Pleural plaques have been described in patients with exposure to fibrous diatomaceous earth; for details, see under the headings asbestos .

Alveolar Proteinosis:

Alveolar proteinosis, normally seen in heavy smokers, is an unusual reaction to silica dust.

Kidneys:

Nephropathia (glomerulonephritis), induced by soluble silica have been described in patients with severe silicosis. Histomorphologically, silicotic granulomas can be demonstrated in the renal parenchyma.

Sarcoidosis:

Elevated serum angiotensine converting enzyme (ACE) levels have been described in both sarcoidosis and silicosis.
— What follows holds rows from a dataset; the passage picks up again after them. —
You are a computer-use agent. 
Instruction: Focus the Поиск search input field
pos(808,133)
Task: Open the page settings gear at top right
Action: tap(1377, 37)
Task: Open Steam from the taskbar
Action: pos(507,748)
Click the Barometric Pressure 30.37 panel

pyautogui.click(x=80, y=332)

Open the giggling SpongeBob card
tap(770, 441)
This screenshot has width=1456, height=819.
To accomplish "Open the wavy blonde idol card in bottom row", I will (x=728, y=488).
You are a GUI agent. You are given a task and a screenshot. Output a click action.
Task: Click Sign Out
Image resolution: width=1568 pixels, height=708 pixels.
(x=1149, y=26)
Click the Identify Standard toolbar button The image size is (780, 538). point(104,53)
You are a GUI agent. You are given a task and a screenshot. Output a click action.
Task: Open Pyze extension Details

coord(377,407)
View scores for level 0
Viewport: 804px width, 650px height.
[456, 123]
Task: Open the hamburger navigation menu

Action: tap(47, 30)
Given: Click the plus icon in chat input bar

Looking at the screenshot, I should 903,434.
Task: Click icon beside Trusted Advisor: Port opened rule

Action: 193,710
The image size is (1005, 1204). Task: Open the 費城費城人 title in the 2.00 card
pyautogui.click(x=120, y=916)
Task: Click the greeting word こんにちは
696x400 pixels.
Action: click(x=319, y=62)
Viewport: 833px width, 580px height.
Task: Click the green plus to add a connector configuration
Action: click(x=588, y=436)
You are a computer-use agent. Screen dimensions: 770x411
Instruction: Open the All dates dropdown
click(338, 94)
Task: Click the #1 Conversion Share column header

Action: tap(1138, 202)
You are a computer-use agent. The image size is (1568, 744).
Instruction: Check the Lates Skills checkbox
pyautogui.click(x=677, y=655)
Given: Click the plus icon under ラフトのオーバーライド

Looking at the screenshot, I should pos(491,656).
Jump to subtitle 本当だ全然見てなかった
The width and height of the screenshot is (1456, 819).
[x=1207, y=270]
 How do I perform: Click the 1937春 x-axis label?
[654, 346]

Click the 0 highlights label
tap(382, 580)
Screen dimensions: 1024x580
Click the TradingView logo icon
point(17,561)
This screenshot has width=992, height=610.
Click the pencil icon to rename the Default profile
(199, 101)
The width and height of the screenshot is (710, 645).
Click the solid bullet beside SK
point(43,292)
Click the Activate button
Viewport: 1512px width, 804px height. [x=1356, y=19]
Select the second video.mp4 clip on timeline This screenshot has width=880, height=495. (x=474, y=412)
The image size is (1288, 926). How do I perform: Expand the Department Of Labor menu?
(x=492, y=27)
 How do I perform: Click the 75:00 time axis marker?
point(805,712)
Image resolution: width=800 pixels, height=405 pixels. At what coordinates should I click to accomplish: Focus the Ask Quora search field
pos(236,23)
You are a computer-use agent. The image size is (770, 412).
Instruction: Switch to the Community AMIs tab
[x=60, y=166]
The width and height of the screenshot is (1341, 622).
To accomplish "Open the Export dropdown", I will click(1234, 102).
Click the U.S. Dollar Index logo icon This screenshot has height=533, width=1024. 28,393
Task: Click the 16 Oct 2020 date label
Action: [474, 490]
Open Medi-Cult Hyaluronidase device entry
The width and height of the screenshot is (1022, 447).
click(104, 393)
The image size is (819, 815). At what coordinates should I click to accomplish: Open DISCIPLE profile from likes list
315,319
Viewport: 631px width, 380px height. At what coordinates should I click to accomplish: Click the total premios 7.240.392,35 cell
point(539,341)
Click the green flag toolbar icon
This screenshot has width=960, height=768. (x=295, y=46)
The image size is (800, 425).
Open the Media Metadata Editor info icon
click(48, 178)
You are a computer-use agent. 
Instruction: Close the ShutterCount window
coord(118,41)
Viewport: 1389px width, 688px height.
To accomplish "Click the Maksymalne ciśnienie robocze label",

Unlike silicosis, in sarcoidosis the alveolar macrophages stain positively with anti-ACE-antibodies.

Lung Cancer:

It is assumed that persons exposed to silica have a higher risk of lung cancer in both silicotic scars and nonaltered lung parenchyma.

Mesothelioma:

Some authors propose silica as an inducing agent for mesotheliomas; however, the data are still inconsistent.

Heart:

Epidemiologically, a higher mortality of chronic heart diseases was seen in ore miners. Confounding factors have not been estimated.

Remarks:

Biogenic silica have been found in some plants (phytoliths), and amorphous silica in algae, protozoa, and porifera (compare to diatomaceous earth). The oldest known men with silicosis were two persons living in the neolithic era. Women living in the Negev desert developed a specific variety of silicosis without characteristic histomorphologic silicotic reaction of the lung parenchyma. Exposure occurred during woolneedlework in tents. Women in the Transkei developed silicosis due to grinding their meals with sandstone.